Animal Species, Irradiation Methods Selection, and Effects of RT on AM-BM. (A) Animal species currently employed in RT studies of AM-BM encompass mice, chicken embryos, monkeys, rats, dogs, and rabbits. (B) Different irradiation methods are utilized based on the modeling approach: SRS or WBRT is commonly applied for local inoculation modeling, WBRT for intracardiac and internal carotid artery injections, and PCI for tail vein injection. (C-D) The prognostic factors influencing survival were as follows: (C) RT-induced side effects on brain tissue, such as radiation edema, necrosis, neurotoxicity, and hippocampal damage. (D) Factors such as radiation resistance genes (TopBP1 and Claspin), secretion of S100A9, and the overexpression of RAGE limit the survival benefits of RT. (E) In vivo studies reveal differential responses of the blood-brain barrier/blood-tumor barrier in various mouse strains to RT. Notably, doses of 3 Gy/1F, 12 Gy/3F, 15 Gy/1F, 15.5 Gy/1F, and or 20 Gy/2F did not significantly alter the permeability of the blood-brain barrier/blood-tumor barrier in BALB/c nude mice. However, doses of 15.5 Gy/1F and 30 Gy/5F can induce changes in the blood-brain barrier/blood-tumor barrier permeability in C57BL/6 mice. The time window during which RT induces BBB/BTB opening in AM-BMs has not been determined.

Figure 4

Changes in Molecular Pathway Induced by RT with or without Additional Treatments in Animal Models of Brain Metastases from Lung Cancer, Melanoma, and Breast Cancer. (A-C) Lung Cancer BM. (A) AZD-3759 enhances NSCLC radiosensitivity by inhibiting EGFR and JAK1; (B) AZD7762 promotes NSCLC radiosensitivity by suppressing CHK1; (C) RT inhibits phosphorylation of JAK2 and STAT3, inducing apoptosis. (D-F) Melanoma BM. (D) Thymoquinone (TQ) increases radiation-induced apoptosis by inhibiting JAK2 phosphorylation; (E) Riluzole enhances radiosensitivity of melanoma BM cells by inhabiting GRM1; (F) 5-ALA increases melanoma BM radiosensitivity by increasing the porphyrin content. (G-K) Breast Cancer BM. (G) L-arginine mediates radiosensitivity through NO-dependent inhibition of GAPDH and PARP activation; (H) Metformin enhances tumor suppression when used as an adjuvant in RT; (I) LRRC31 importation via nanomaterials inhibits DNA repair and radiosensitivity in breast cancer BM; (J) Vorinostat, a histone deacetylase inhibitor, increases radiation sensitivity by inhibiting HDAC; (K) BM secreting S100A9, which binds to the RT-induced RAGE receptor, activates NF-κB-mediated RT resistance.

Figure 5

Combination Treatment with RT in Current AM-BM Research.

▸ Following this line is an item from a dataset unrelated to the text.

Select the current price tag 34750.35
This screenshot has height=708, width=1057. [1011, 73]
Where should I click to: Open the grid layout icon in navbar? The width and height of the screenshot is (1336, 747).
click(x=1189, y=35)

Current research on AM-BMs explores diverse combination treatments with RT, including immunotherapy, novel drug applications, targeted therapy, surgery, chemotherapy, nanomaterial applications, ultrasound (mediating oxygen-containing microbubble rupture), magnetic field therapy, and electric field therapy. These comprehensive approaches signify the multifaceted strategies being investigated to optimize the efficacy of RT in AM-BM.